5. Der Revisionsrekurswerber versucht mit seinen Ausführungen zu den Grundsätzen des Art I 1. ZP EMRK, des Art 6 EMRK sowie zur Rechtsprechung des Obersten Gerichtshofs („Sonderopfertheorie“), des Verfassungsgerichtshofs und des EGMR seinen Entschädigungsanspruch auf eine allgemeine Rechtsgrundlage zu stützen, geht dabei von einer taxativen Aufzählung der Entschädigungsfälle in § 27 Abs 2 und 3 RPG (idF 1996, inhaltsgleich § 25 idF 1973) aus und unterstellt, dass der von ihm relevierte Sachverhalt nicht darunter fiele. Dies trifft jedoch nicht zu, macht er doch - wie schon ausgeführt - genau den Sachverhalt geltend, wie ihn § 25 Abs 2 lit c (§ 27 Abs 2 lit c idF 1996) beschreibt. Es geht also keineswegs darum, dass dem Antragsteller mit der landesgesetzlichen Entschädigungsregelung ein Ersatz für Vermögensnachteile verwehrt wird und deshalb auf anderer Anspruchsgrundlage und unabhängig von den Verfahrensvorschriften des RPG über einen Entschädigungsanspruch vor Gericht im außerstreitigen Verfahren zu entscheiden wäre. Für eine aus verfassungsrechtlichen Gründen erforderliche Suche nach anderen Anspruchsgrundlagen zur Vermeidung eines sogenannten Sonderopfers besteht kein Anlass.

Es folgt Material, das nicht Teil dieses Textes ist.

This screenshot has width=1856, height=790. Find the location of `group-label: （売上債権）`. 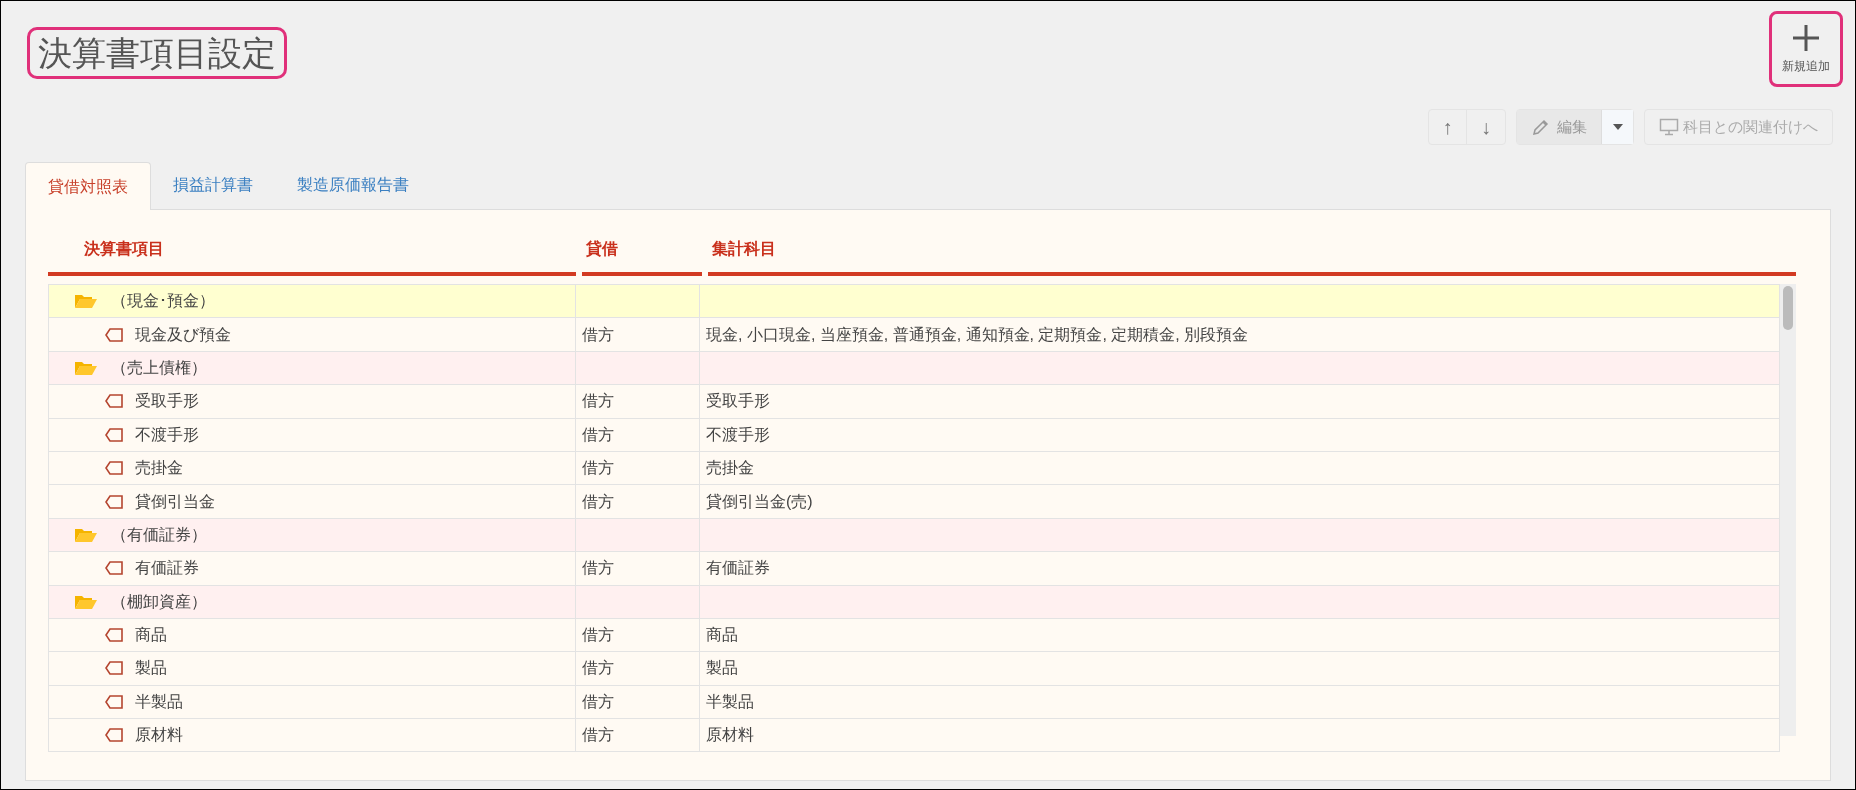

group-label: （売上債権） is located at coordinates (159, 368).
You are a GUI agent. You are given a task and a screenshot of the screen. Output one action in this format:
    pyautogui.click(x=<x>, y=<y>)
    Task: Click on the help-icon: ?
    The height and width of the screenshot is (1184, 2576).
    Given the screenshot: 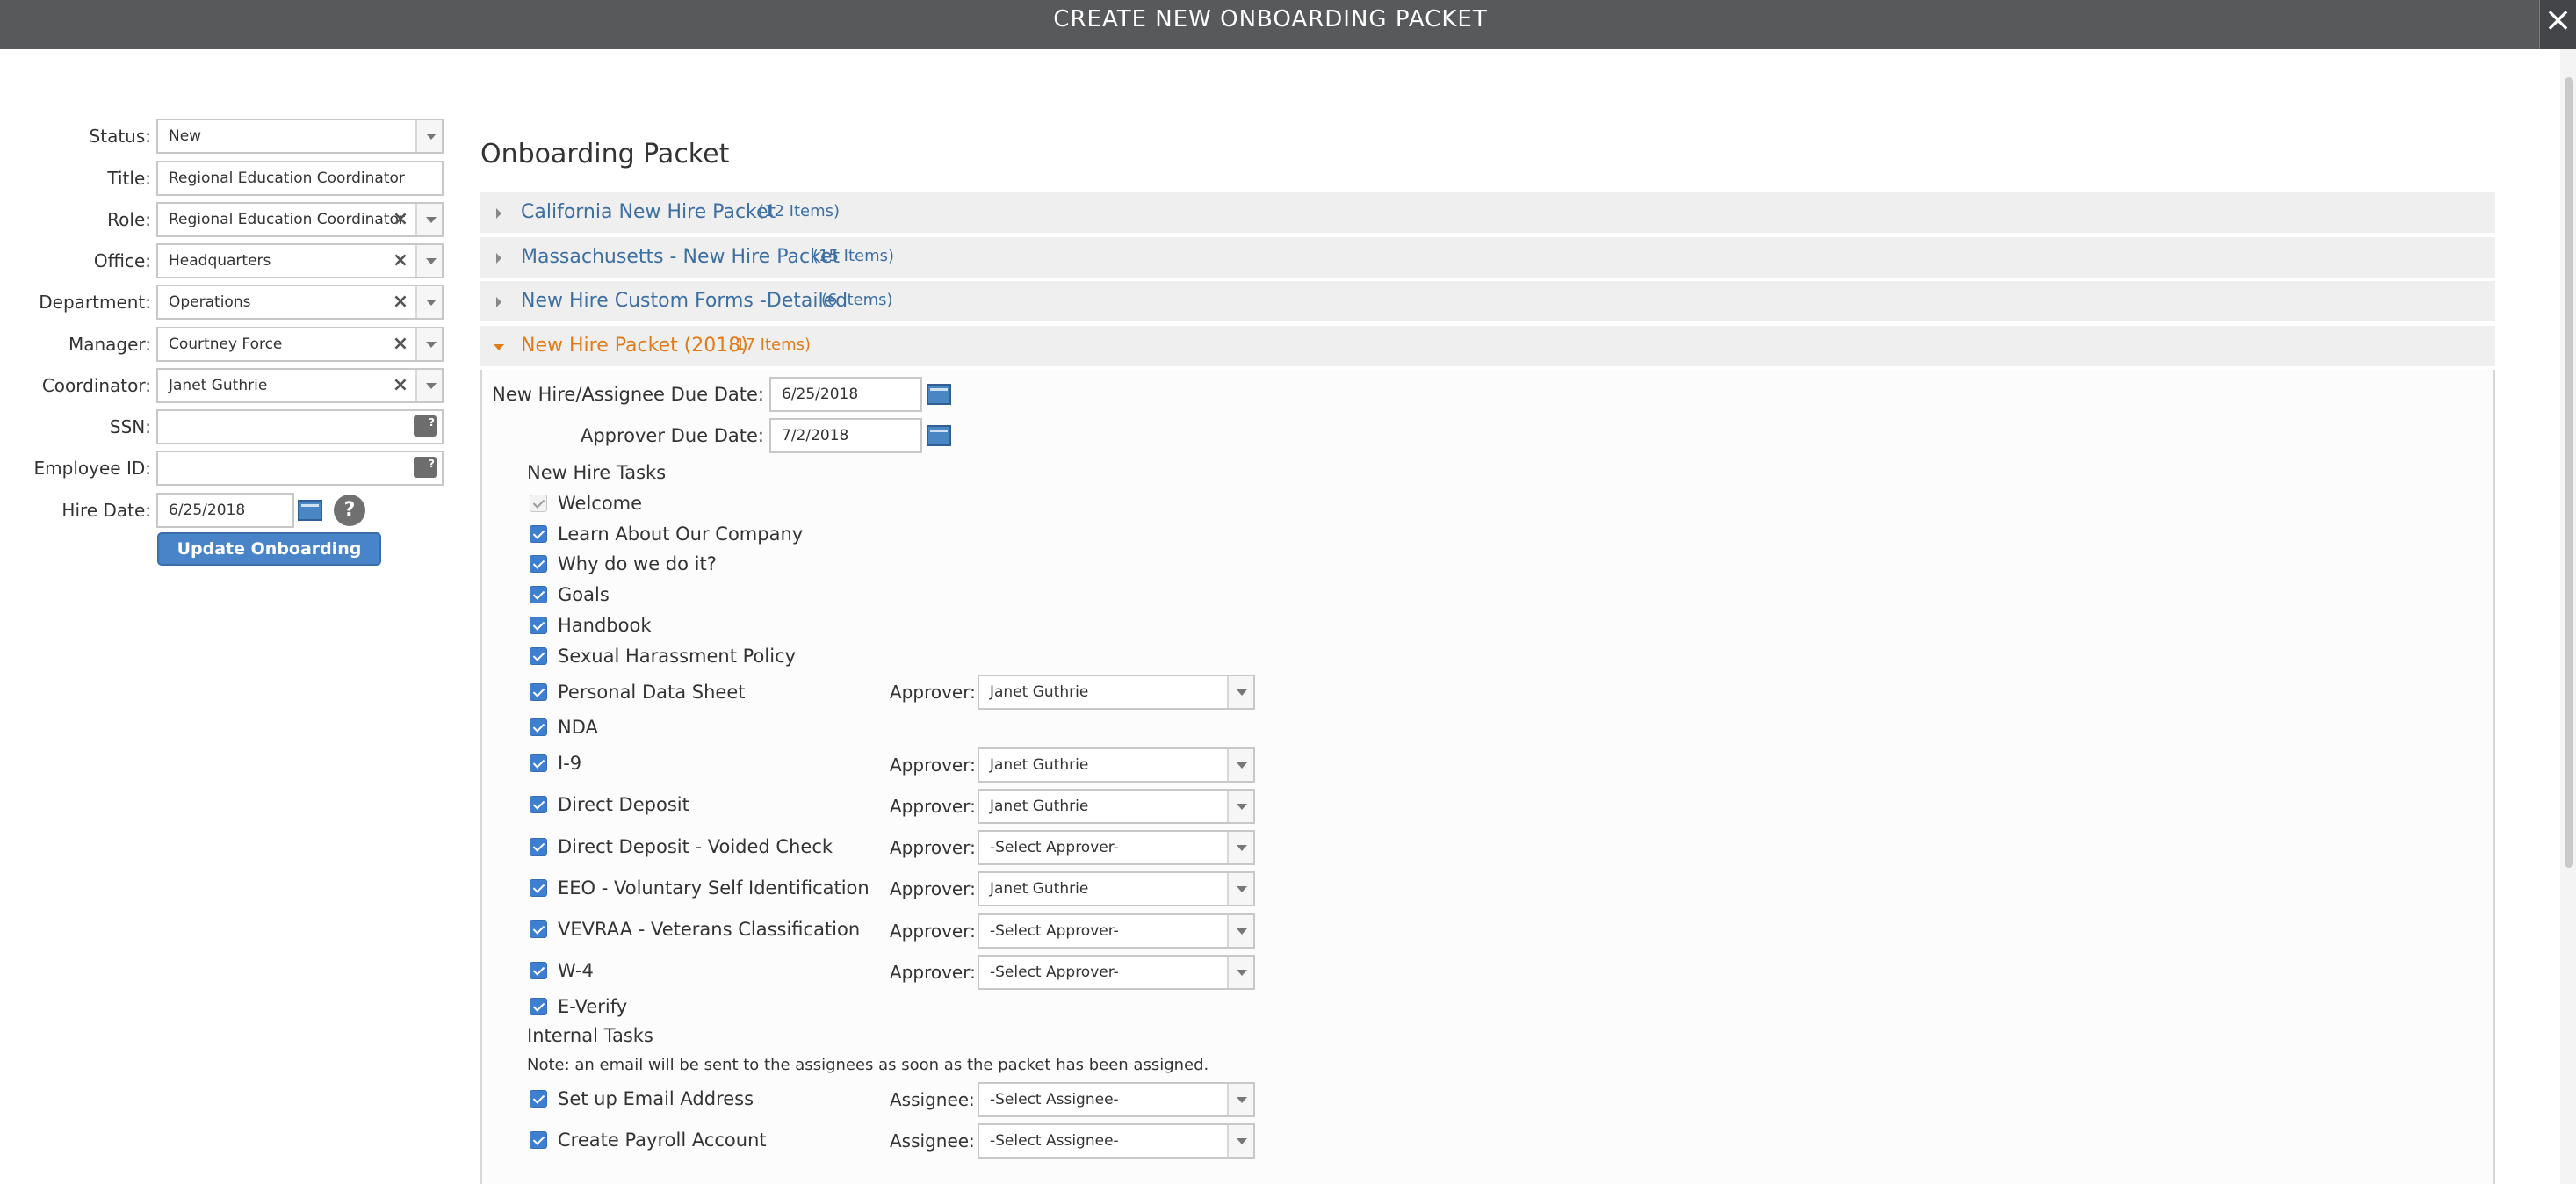 What is the action you would take?
    pyautogui.click(x=350, y=510)
    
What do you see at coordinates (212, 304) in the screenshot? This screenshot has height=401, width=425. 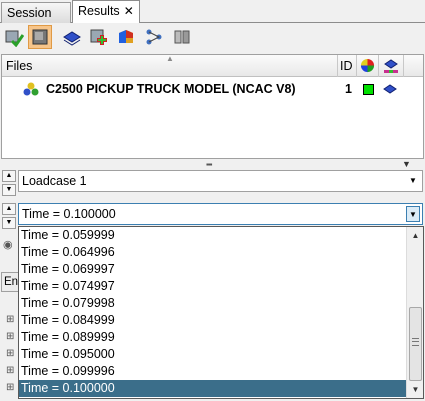 I see `list-item: Time = 0.079998` at bounding box center [212, 304].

6. Wegen der Anrufungsmöglichkeit des Gerichts erst dann, wenn innerhalb von drei Jahren (gemäß § 25 Abs 6; innerhalb von einem Jahr gemäß § 27 Abs 6 idF 1996) nach Einbringung des Antrags bei der Gemeinde keine Einigung zustandekommt, gehen die Hinweise des Revisionsrekurswerbers ins Leere, die Gemeinde habe einerseits mehrmals erklärt, die Sache im Sinne des Antragstellers zu erledigen und andererseits letztlich doch eine einvernehmliche Regelung kategorisch abgelehnt, weshalb eine Antragstellung bei der Gemeinde nicht mehr erforderlich sei. Vergleichsgespräche zwischen den Parteien können die erläuterten zwingenden Verfahrensbestimmungen nicht außer Kraft setzen. Der gerügte Feststellungsmangel liegt nicht vor. Ebenso kann es auf einen Verzicht der Antragsgegnerin auf den „Verjährungs- oder Verfristungseinwand“ nur bei einer meritorischen Entscheidung, nicht aber bei der vorliegenden über die Prozessvoraussetzungen, ankommen. Ob der Entschädigungsanspruch präkludiert ist (vgl die nunmehrige ausdrückliche Präklusionsbestimmung in § 27 Abs 3 RPG idgF LGBl 2011/28) ist hier nicht zu entscheiden.

Aus den dargelegten Gründen erfolgte die Zurückweisung des Entschädigungsanspruchs wegen Unzulässigkeit des gerichtlichen außerstreitigen Verfahrens zu Recht.

7. Da der Enteignete auch bei Erfolglosigkeit und sogar bei Unzulässigkeit seines Rechtsmittels dem Enteigner nicht kostenersatzpflichtig wird (RIS-Justiz RS0058151), ist der Antrag auf Zuerkennung von Kosten für die Revisionsrekursbeantwortung abzuweisen.